According to the U.S. Fish and Wildlife Service, in 1973, an Arkansas fish farmer first brought silver carp from its native habitat of China’s Yangtze River to the U.S. to control algae and other wastes in sewage lagoons and fish farms. By the 1980’s, silver carp had appeared in the Mississippi River Basin where it has successfully competed with native fish, including paddlefish, bigmouth buffalo, and gizzard shad, for plankton, which the typical silver carp consumes at a rate of two to three times its body weight daily. The species has since migrated to the Missouri and the Ohio rivers and can currently be found in 15 states.
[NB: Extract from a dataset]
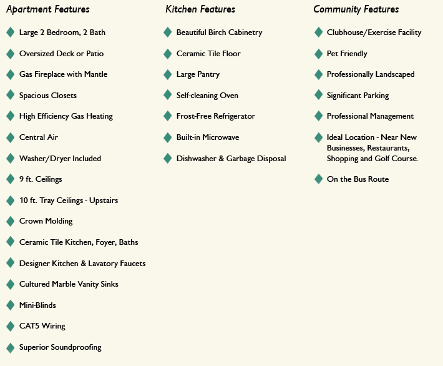Click the diamond icon beside Mini-Blinds
This screenshot has height=366, width=443.
pos(10,305)
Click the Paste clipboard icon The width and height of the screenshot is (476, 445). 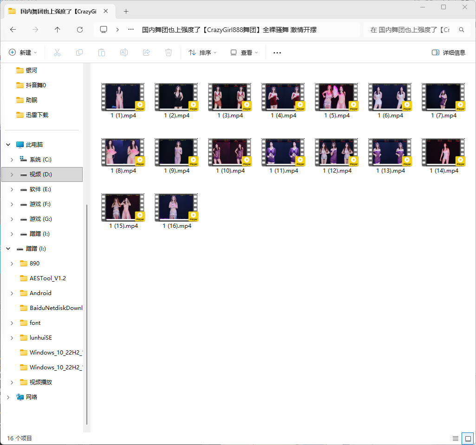pos(102,53)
Biologists fear they will next appear in the Great Lakes.

Jump

In addition to being a super-efficient competitor, the silver carp, which can grow to three feet long and weigh up to 60 pounds, are outstanding jumpers, leaping as high as ten feet above the water. Boaters, water skiers, conservationists, jet skiers, and fishermen have been hit by silver carp, knocking some from their boats and causing others concussions and broken vertebrae, legs, and arms.

The jumping appears most reliably triggered by boat motors but may also be occasioned by other noises.

Noting that the Chinese prize the fish as a delicacy to the point that the Yangtze is nearly fished out, biologists hold out the hope is that Americans will develop a taste for the silver carp, driving demand to the point that it is profitable for fishermen to target the species.

Video

A video of these leaping fish showing the fish leaping is available

On an embedded video player at
Jumping Carp Video - Embedded Player

Or at Youtube via this link:
Jumping Carp Video - Youtube


Credit Due Department
Top photo taken by Mike Smith, Illinois River Biological Station, Illinois Natural History Survey



Footnotes


  1. The evocative phrase, “Slimy Bowling Balls,” was offered by one Duane Chapman, a fisheries biologist interviewed in Boaters Beware: Things Are Jumping On Missouri River. John Fialka. Wall Street Journal. 8 Nov 2006 ~back~

Possibly Related Posts:

No Comments

RSS feed for comments on this post.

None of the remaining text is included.